- **Activity list**:
A) Write out the part of the neural network basics guide that starts at the words "Reading Strategy: Two" and ends after the words "with ??? deep-dive)".
B) In the neural network basics guide, which hands-on notebook covers backpropagation, loss functions, and regularization?

- **Text for analysis**:
━━━━━━━━

You should be comfortable with: - High school algebra (solving equations, working with variables) - Basic coordinate geometry (points, lines, slopes) - What a function is (input → output mapping)
We'll teach you: - Vector and matrix operations (with step-by-step examples) - Derivatives and the chain rule (intuition-first, not proof-heavy) - Probability basics (what distributions, expectations, and variance mean)
Reading Strategy: Two Passes¶
This documentation is designed to be read in two passes:
First Pass (Build Intuition): - Read the "Why This Matters" and "Core Concepts" sections - Focus on the "In Plain English" callout boxes - Work through the numerical examples - Skip the "Deep Dive" sections on first reading - Goal: Understand what each concept does and why it matters
Second Pass (Deepen Understanding): - Re-read with the "Deep Dive" sections included - Study the code implementations - Attempt the interview questions - Goal: Understand how to implement and when to apply each concept
What to Skip on First Reading
- "Deep Dive" collapsible sections (marked with ??? deep-dive)
- Detailed optimizer derivations (Adam bias correction proofs)
- Advanced regularization theory (KL divergence decompositions)
- Come back to these after you've built intuition from the core concepts.
Topics¶
| # | Topic | What You Will Learn |
|---|---|---|
| 0 | Math Prerequisites | Start here if math notation is unfamiliar — vectors, matrices, derivatives, summation, log/exp, probability basics |
| 1 | The Perceptron and Feedforward Networks | Single neuron, MLP, universal approximation, forward pass |
| 2 | Activation Functions | Sigmoid, tanh, ReLU, GELU, softmax — saturation, dying neurons, when to use each |
| 3 | Backpropagation and Gradient Descent | Chain rule, computational graphs, SGD, momentum, Adam, learning rate schedules |
| 4 | Loss Functions and Regularization | MSE, cross-entropy, L1/L2 penalties, dropout, batch normalization |
| 5 | Convolutional Neural Networks | Convolution operation, pooling, feature hierarchies, LeNet to ResNet, vision encoders |
| 6 | Sequence Modeling and RNNs | Why order matters, vanilla RNN intuition, limitations that motivate LSTM and attention |
| 7 | The Encoder-Decoder Paradigm | Compress-then-generate pattern, information bottleneck, bridge to Transformers |
Hands-On Notebooks¶
Practice what you've learned with interactive Jupyter notebooks that combine toy examples (build from scratch) with real-world library usage (PyTorch, HuggingFace):
| Notebook | Covers Topics |
|---|---|
| Math & Neural Network Basics | Math Prerequisites, Perceptron/FFN, Activation Functions |
| Training Mechanics | Backpropagation, Loss Functions, Regularization |
| CNNs, Sequences & Encoder-Decoders | CNNs, RNNs, Encoder-Decoder |
How this connects to the rest of LLMBase¶
This section gives you the vocabulary and intuition that the Foundations section assumes. Once you are comfortable with backprop, activations, and the idea that a network maps inputs to outputs through differentiable layers, the Foundations section will build on that with language-specific concepts: n-grams, word embeddings, LSTM gate equations, and attention.

━━━━━━━━

- **Information shown**:
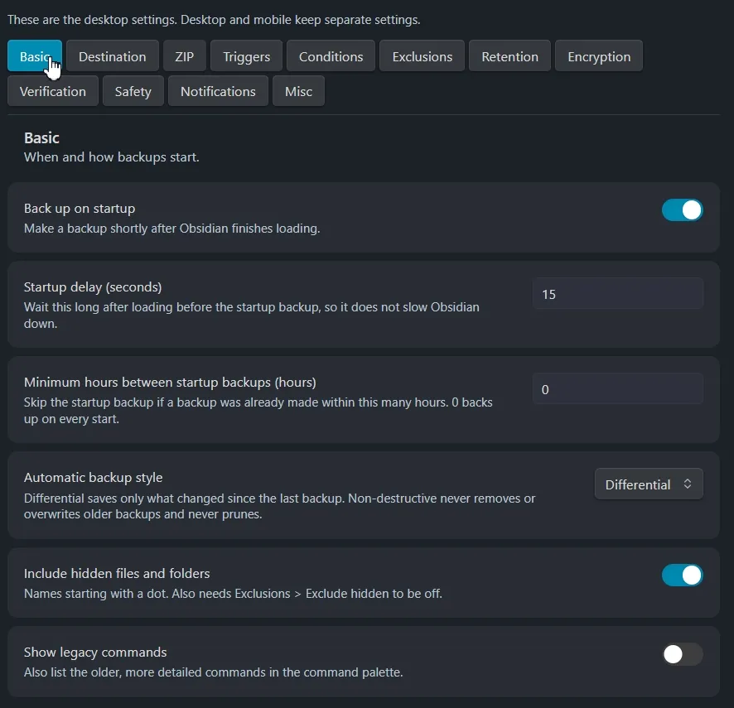Viewport: 734px width, 708px height.
Task: Enable Show legacy commands toggle
Action: coord(682,653)
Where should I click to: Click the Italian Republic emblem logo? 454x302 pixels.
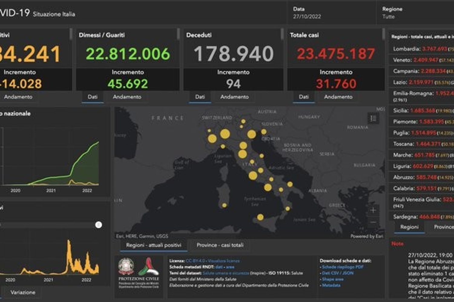126,266
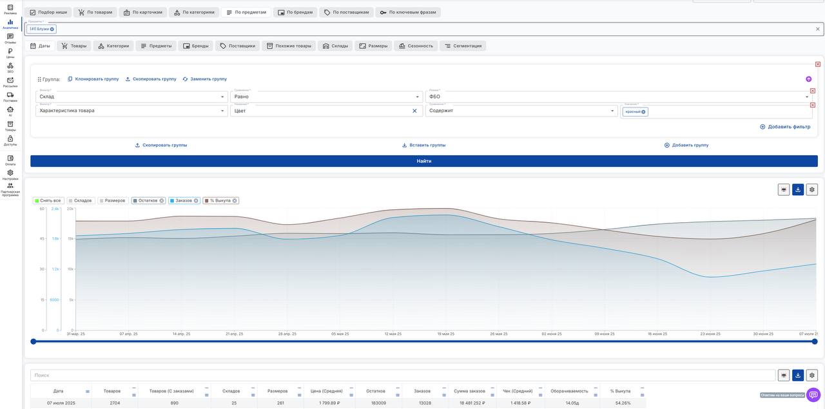Switch to the По брендам tab

tap(295, 12)
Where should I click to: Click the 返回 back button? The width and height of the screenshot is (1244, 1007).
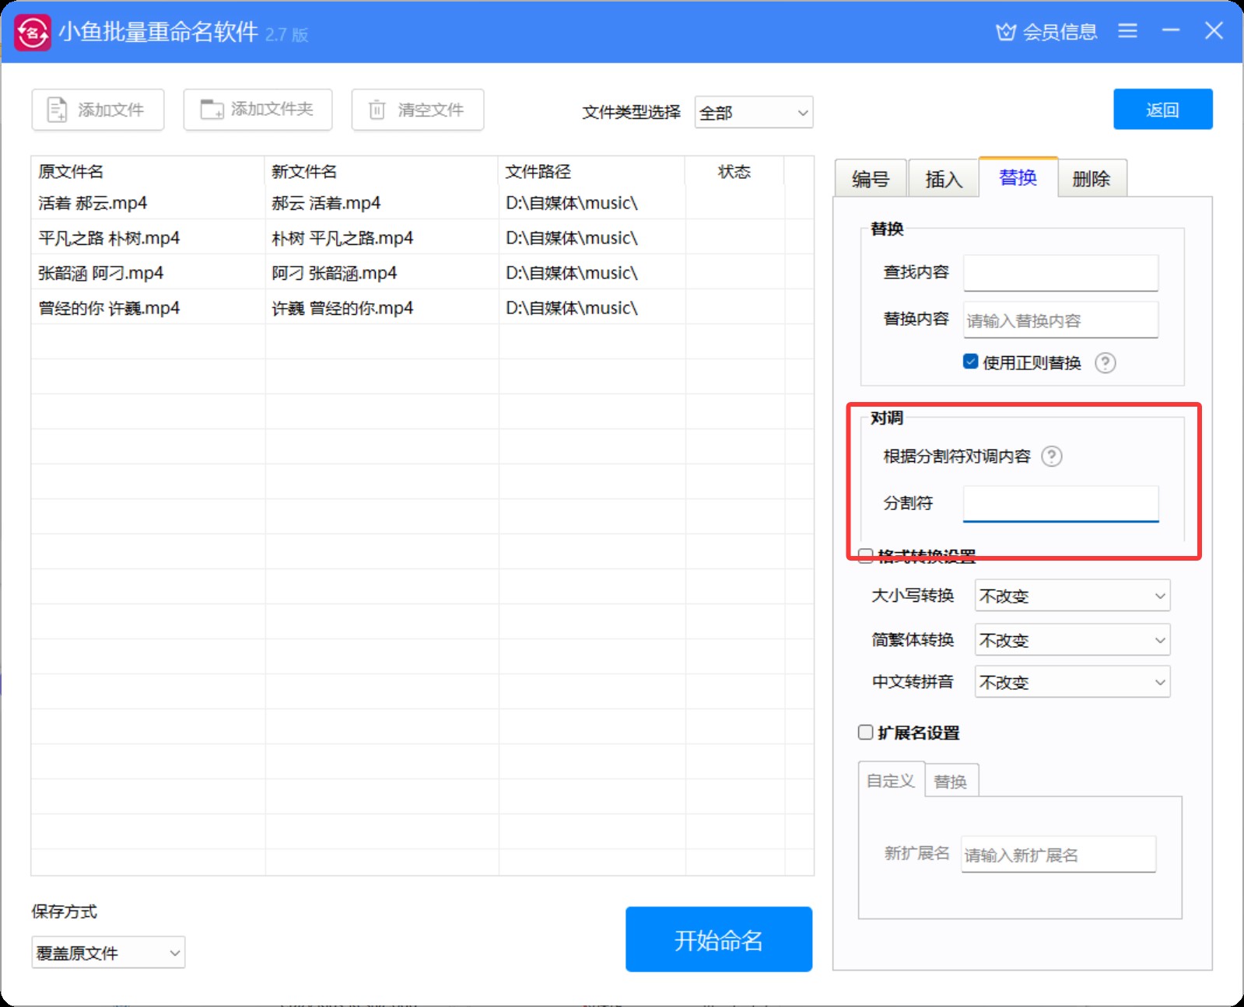(x=1162, y=110)
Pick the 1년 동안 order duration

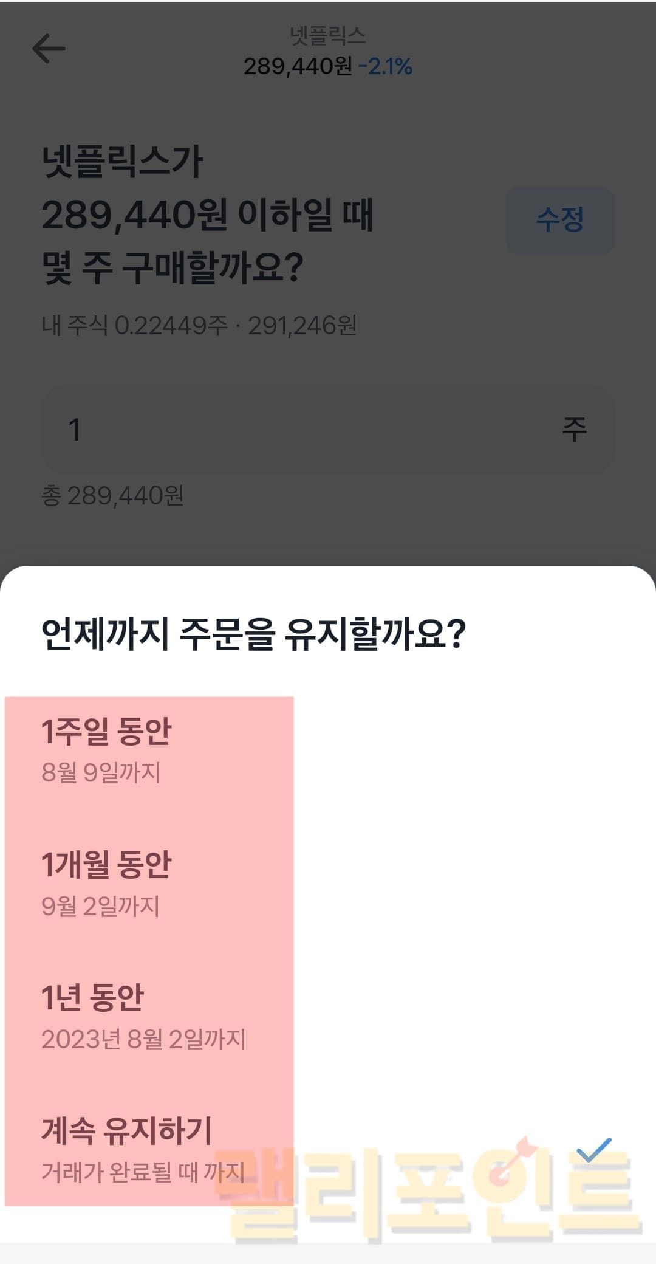point(92,997)
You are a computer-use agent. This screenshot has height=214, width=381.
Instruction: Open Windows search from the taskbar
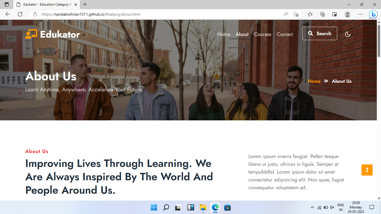(x=166, y=207)
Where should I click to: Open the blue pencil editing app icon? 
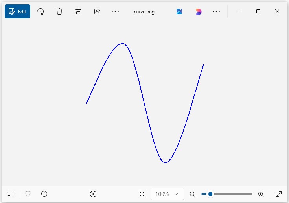point(179,11)
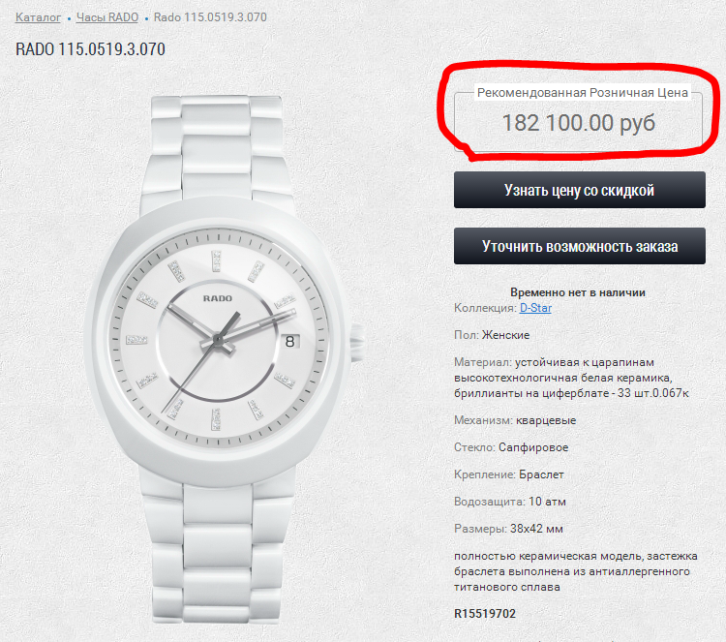726x642 pixels.
Task: Click the 182 100.00 руб price
Action: point(578,123)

━━━━━━━━

- **Responses to the tasks**:
A)
Reading Strategy: Two Passes¶
This documentation is designed to be read in two passes:
First Pass (Build Intuition): - Read the "Why This Matters" and "Core Concepts" sections - Focus on the "In Plain English" callout boxes - Work through the numerical examples - Skip the "Deep Dive" sections on first reading - Goal: Understand what each concept does and why it matters
Second Pass (Deepen Understanding): - Re-read with the "Deep Dive" sections included - Study the code implementations - Attempt the interview questions - Goal: Understand how to implement and when to apply each concept
What to Skip on First Reading
- "Deep Dive" collapsible sections (marked with ??? deep-dive)

B) Training Mechanics